Now that the Schengen Agreement is part of the Community acquis, it has lost to the EU Member States the status of a treaty which could only be amended in accordance with its terms. Instead, changes are made in accordance with the EU`s legislative procedure under the EU treaties.  Ratification by the former signatory states is not necessary to amend or repeal all or part of the previous Schengen acquis.  Acts setting out the conditions for accession to the Schengen area are now adopted by a majority of the EU`s legislative bodies. The new EU Member States do not sign the Schengen Agreement as such, but are required to implement the Schengen rules within the framework of existing EU legislation, which any new entrant must accept. [Citation required] The two Schengen agreements have been a major step forward for transport in Europe. Queues would often be one kilometre long and wait for border patrols to sign them, but the agreements helped to stop them. Today, people can enter neighbouring countries without having to present any form of identity card. Of course, airlines always require you to show it for security reasons, but border controls are much easier to navigate and don`t even exist in some cases. With the entry into force on 1 May 1999 of the Schengen Protocol of the Treaty of Amsterdam of 2 October 1997, Schengen cooperation was transposed into EU law, initially solely on the basis of an international agreement. In December 1996, two non-EU states, Norway and Iceland, signed an association agreement with the countries that signed the Schengen accession agreement.
Although this agreement never entered into force, the two countries were part of the Schengen area following similar agreements with the EU.  The Schengen Agreement itself was not signed by non-EU states.  In 2009, Switzerland officially concluded its accession to the Schengen area by adopting an association agreement by referendum in 2005.  Obtaining the visa resulting from the Schengen Agreement is, in another case, a visa procedure. You apply, send your passport and then receive a stamp if you are approved. However, they must meet certain criteria and requirements in order to qualify for a visa under the Schengen Agreement. One of the most remarkable requirements is Schengen visa insurance. Relations between Iceland and Norway, on the one hand, and Ireland and the United Kingdom, on the other, in the areas of the Schengen acquis applicable to Iceland and Norway are governed by an agreement approved by the Council of the European Union on 28 June 1999. Originally, the Schengen treaties and the rules adopted between them were officially independent of the EEC and its successor, the European Union (EU). In 1999, the Treaty of Amsterdam incorporated them into EU law, which codified Schengen into EU law and also introduced opt-outs for Ireland and the Kingdom, the latter having taken place since its withdrawal from the EU.

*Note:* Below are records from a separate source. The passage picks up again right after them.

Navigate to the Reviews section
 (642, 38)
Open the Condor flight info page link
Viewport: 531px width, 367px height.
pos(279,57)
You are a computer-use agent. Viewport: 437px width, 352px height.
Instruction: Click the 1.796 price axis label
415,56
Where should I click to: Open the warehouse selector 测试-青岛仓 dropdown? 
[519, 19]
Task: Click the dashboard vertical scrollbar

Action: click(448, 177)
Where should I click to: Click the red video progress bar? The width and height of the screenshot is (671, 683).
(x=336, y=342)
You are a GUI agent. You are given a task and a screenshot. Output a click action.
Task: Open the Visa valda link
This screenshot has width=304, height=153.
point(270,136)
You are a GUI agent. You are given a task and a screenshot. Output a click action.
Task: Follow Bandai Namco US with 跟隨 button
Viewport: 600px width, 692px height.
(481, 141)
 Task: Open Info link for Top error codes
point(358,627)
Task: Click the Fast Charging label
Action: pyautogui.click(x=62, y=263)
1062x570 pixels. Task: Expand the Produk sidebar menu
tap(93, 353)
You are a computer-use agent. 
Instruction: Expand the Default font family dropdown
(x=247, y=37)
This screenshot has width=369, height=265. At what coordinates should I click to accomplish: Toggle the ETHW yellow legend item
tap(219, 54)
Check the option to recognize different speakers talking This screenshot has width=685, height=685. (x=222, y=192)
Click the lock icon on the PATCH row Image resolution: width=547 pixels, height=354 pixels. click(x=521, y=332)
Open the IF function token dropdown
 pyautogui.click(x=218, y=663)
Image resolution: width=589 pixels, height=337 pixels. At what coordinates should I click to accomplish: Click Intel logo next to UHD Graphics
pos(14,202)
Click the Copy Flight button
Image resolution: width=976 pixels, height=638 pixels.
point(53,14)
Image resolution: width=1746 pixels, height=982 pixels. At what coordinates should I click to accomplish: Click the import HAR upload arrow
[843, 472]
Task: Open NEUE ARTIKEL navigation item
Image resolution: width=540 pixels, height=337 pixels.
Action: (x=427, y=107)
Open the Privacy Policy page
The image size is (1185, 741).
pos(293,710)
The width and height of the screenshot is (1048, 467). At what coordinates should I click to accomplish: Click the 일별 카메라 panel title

EU Member States that do not yet have an opt-out and have not yet joined the Schengen area are legally obliged to do so if they meet the technical requirements. Although it is linked to EU legislation, several third countries are present in this region after signing the agreement. The United Kingdom and Ireland participated in certain aspects of the Schengen Agreement from 2000 and 2002, such as the Schengen Information System (SIS). Indeed, the Schengen Agreement paved the way for the release of the Schengen visa. Although this is not part of the original provisions of the agreement, the top 15 countries need only a visa for all.